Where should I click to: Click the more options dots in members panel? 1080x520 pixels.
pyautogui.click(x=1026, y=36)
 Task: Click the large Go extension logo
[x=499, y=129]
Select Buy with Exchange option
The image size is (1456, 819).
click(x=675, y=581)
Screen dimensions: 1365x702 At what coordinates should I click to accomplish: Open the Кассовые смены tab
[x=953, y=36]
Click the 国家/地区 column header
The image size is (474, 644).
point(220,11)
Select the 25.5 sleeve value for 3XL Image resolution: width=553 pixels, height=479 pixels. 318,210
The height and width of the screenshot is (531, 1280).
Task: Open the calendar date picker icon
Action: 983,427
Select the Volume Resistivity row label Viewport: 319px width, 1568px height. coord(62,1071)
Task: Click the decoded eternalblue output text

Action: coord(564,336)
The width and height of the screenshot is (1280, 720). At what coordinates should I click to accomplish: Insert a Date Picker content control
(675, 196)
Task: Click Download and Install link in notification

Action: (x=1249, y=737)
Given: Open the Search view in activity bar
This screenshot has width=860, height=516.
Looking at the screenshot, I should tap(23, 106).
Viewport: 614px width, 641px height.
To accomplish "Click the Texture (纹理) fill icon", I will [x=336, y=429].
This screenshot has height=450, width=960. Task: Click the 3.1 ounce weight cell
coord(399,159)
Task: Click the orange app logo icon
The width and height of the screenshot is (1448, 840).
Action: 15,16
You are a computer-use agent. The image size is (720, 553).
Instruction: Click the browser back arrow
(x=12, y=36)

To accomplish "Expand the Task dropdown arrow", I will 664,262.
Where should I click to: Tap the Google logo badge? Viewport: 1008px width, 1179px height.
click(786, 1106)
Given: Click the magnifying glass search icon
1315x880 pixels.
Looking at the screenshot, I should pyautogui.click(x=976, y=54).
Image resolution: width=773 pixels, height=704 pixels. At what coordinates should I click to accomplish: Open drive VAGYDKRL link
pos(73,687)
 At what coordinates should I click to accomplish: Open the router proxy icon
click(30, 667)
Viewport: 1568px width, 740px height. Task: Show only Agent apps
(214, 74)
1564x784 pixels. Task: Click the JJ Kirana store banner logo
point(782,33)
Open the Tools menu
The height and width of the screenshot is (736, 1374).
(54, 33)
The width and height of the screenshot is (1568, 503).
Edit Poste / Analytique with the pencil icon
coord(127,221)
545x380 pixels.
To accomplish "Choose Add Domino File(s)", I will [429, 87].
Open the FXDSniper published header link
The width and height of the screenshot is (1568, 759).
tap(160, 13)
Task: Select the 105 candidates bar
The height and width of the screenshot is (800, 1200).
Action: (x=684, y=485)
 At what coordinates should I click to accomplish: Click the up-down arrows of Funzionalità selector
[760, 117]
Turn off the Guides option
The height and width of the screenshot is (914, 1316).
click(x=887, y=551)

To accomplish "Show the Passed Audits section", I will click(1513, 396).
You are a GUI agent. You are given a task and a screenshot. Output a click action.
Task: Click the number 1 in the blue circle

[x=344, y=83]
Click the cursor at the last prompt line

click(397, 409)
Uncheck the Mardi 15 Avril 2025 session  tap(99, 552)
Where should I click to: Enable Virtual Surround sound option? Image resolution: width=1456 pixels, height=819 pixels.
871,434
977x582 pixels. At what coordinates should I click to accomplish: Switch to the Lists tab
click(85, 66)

## THE TASK
Render the lines of the records above as a numbered list, omitting any blank lines.

## EXERCISE ANSWER
1. Where should I click to: Click the more options dots in members panel? 1080x520 pixels.
2. pyautogui.click(x=1026, y=36)
3.  Task: Click the large Go extension logo
4. [x=499, y=129]
5. Select Buy with Exchange option
6. The image size is (1456, 819).
7. click(x=675, y=581)
8. Screen dimensions: 1365x702 At what coordinates should I click to accomplish: Open the Кассовые смены tab
9. [x=953, y=36]
10. Click the 国家/地区 column header
11. The image size is (474, 644).
12. point(220,11)
13. Select the 25.5 sleeve value for 3XL Image resolution: width=553 pixels, height=479 pixels. 318,210
14. The height and width of the screenshot is (531, 1280).
15. Task: Open the calendar date picker icon
16. Action: 983,427
17. Select the Volume Resistivity row label Viewport: 319px width, 1568px height. coord(62,1071)
18. Task: Click the decoded eternalblue output text
19. Action: coord(564,336)
20. The width and height of the screenshot is (1280, 720). At what coordinates should I click to accomplish: Insert a Date Picker content control
21. (675, 196)
22. Task: Click Download and Install link in notification
23. Action: (x=1249, y=737)
24. Given: Open the Search view in activity bar
25. This screenshot has width=860, height=516.
26. Looking at the screenshot, I should tap(23, 106).
27. Viewport: 614px width, 641px height.
28. To accomplish "Click the Texture (纹理) fill icon", I will [x=336, y=429].
29. This screenshot has height=450, width=960. Task: Click the 3.1 ounce weight cell
30. coord(399,159)
31. Task: Click the orange app logo icon
32. The width and height of the screenshot is (1448, 840).
33. Action: 15,16
34. You are a computer-use agent. The image size is (720, 553).
35. Instruction: Click the browser back arrow
36. (x=12, y=36)
37. To accomplish "Expand the Task dropdown arrow", I will 664,262.
38. Where should I click to: Tap the Google logo badge? Viewport: 1008px width, 1179px height.
39. click(786, 1106)
40. Given: Click the magnifying glass search icon
41. 1315x880 pixels.
42. Looking at the screenshot, I should pyautogui.click(x=976, y=54).
43. Image resolution: width=773 pixels, height=704 pixels. At what coordinates should I click to accomplish: Open drive VAGYDKRL link
44. pos(73,687)
45.  At what coordinates should I click to accomplish: Open the router proxy icon
46. click(30, 667)
47. Viewport: 1568px width, 740px height. Task: Show only Agent apps
48. (214, 74)
49. 1564x784 pixels. Task: Click the JJ Kirana store banner logo
50. point(782,33)
51. Open the Tools menu
52. The height and width of the screenshot is (736, 1374).
53. (54, 33)
54. The width and height of the screenshot is (1568, 503).
55. Edit Poste / Analytique with the pencil icon
56. coord(127,221)
57. 545x380 pixels.
58. To accomplish "Choose Add Domino File(s)", I will [429, 87].
59. Open the FXDSniper published header link
60. The width and height of the screenshot is (1568, 759).
61. tap(160, 13)
62. Task: Select the 105 candidates bar
63. The height and width of the screenshot is (800, 1200).
64. Action: (x=684, y=485)
65.  At what coordinates should I click to accomplish: Click the up-down arrows of Funzionalità selector
66. [760, 117]
67. Turn off the Guides option
68. The height and width of the screenshot is (914, 1316).
69. click(x=887, y=551)
70. To accomplish "Show the Passed Audits section", I will click(1513, 396).
71. You are a GUI agent. You are given a task and a screenshot. Output a click action.
72. Task: Click the number 1 in the blue circle
73. [x=344, y=83]
74. Click the cursor at the last prompt line
75. click(397, 409)
76. Uncheck the Mardi 15 Avril 2025 session  tap(99, 552)
77. Where should I click to: Enable Virtual Surround sound option? Image resolution: width=1456 pixels, height=819 pixels.
78. 871,434
79. 977x582 pixels. At what coordinates should I click to accomplish: Switch to the Lists tab
80. click(85, 66)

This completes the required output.